HB further claimed that as a result of the revised law, the maximum carbon emissions permissible were increased: “This amendment seems to have been enacted with the only scope of strengthening the bid of the dirtier DECC Power stations which would otherwise have had to be disqualified as non-compliant with the maximum emission terms of the tender requirements.”
This is a particularly damning statement, as it is difficult to speculate an alternative reason for raising the carbon emissions threshold, at a time when all countries are committed to lower their emissions to meet stringent international climate change targets.
There would have to be a very good reason to justify Malta doing the opposite: but Infrastructure Minister Austin Gatt’s explanation has only deepened existing doubts.
Dr Gatt said on Monday that the legal change in question was “irrelevant”; but he stopped short of explaining why. How can any decision which effectively shifts the goalposts of the bidding process, afterwards be described as “irrelevant” to the selfsame process?
This makes no sense whatsoever, but fortunately not all Dr Gatt’s colleagues shared his ambiguity in their answers. The Prime Minister, for instance, explained that as a result of the new legislation, Malta’s emissions law was “now in line with European directives.”
The Resources Minister went one step further, by identifying the specific directive – again in answer to this newspaper’s questions – as the Large Combustion Plant Directive 2001/80/EC. But there are two immediate flaws with this official justification. The first, already raised by the original complaint letter, concerns the timing of the legal notice. The new legislation came into force in January 2008: that is, several months after the call for tenders was issued. How was the tender application process therefore even allowed to get under way, when it must have been known beforehand that the rules of the game were about to be changed behind the scenes?

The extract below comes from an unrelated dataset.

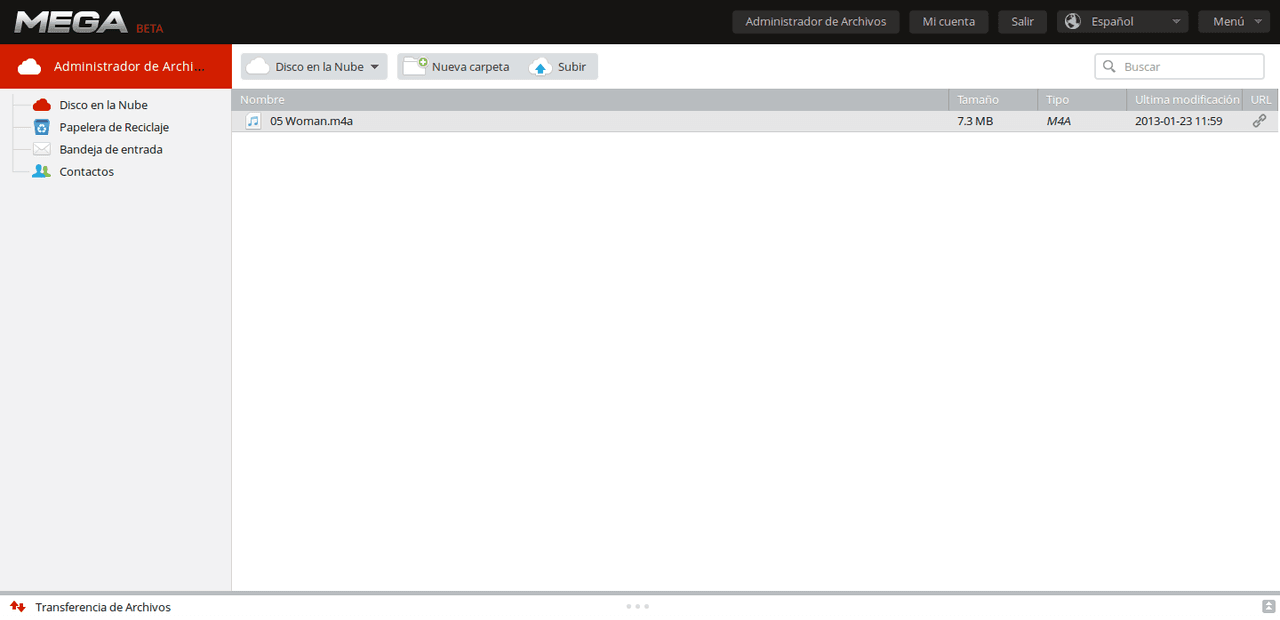Click Salir to log out

point(1022,22)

The second problem is of a more practical nature: if HB’s letter is accurate in its facts, the new limits introduced in January 2008 were actually higher than the ones they purported to replace: “the maximum level of emissions,” we are told, “were inexplicably increased.”
What sense could it possibly make, therefore, to revise Malta’s emissions legislation to conform to EU directives... when the existing legislation was already in line with these directives before it was amended?
Something is clearly not right, and the government’s explanations have not shed any light whatsoever on the issue. Furthermore, the Prime Minister’s additional declaration that the unsuccessful bidder was entitled to appeal against the decision, but chose not to, is neither here nor there. The issue is not whether the Israeli-owned company should have been awarded the contract or not. The real issue at stake here concerns transparency within the entire tendering process, which has now been overshadowed by what appears to be a very well-grounded doubt.
The matter is now a question of credibility for the Gonzi administration, which has to do more to reassure the public that a decision of such magnitude – i.e., to permit higher emissions by local industry, while simultaneously selecting an outdated and dirty technology in apparent defiance of its own carbon reduction targets – was taken responsibly and with the national interest in mind.
All things told, a public inquiry is clearly in order.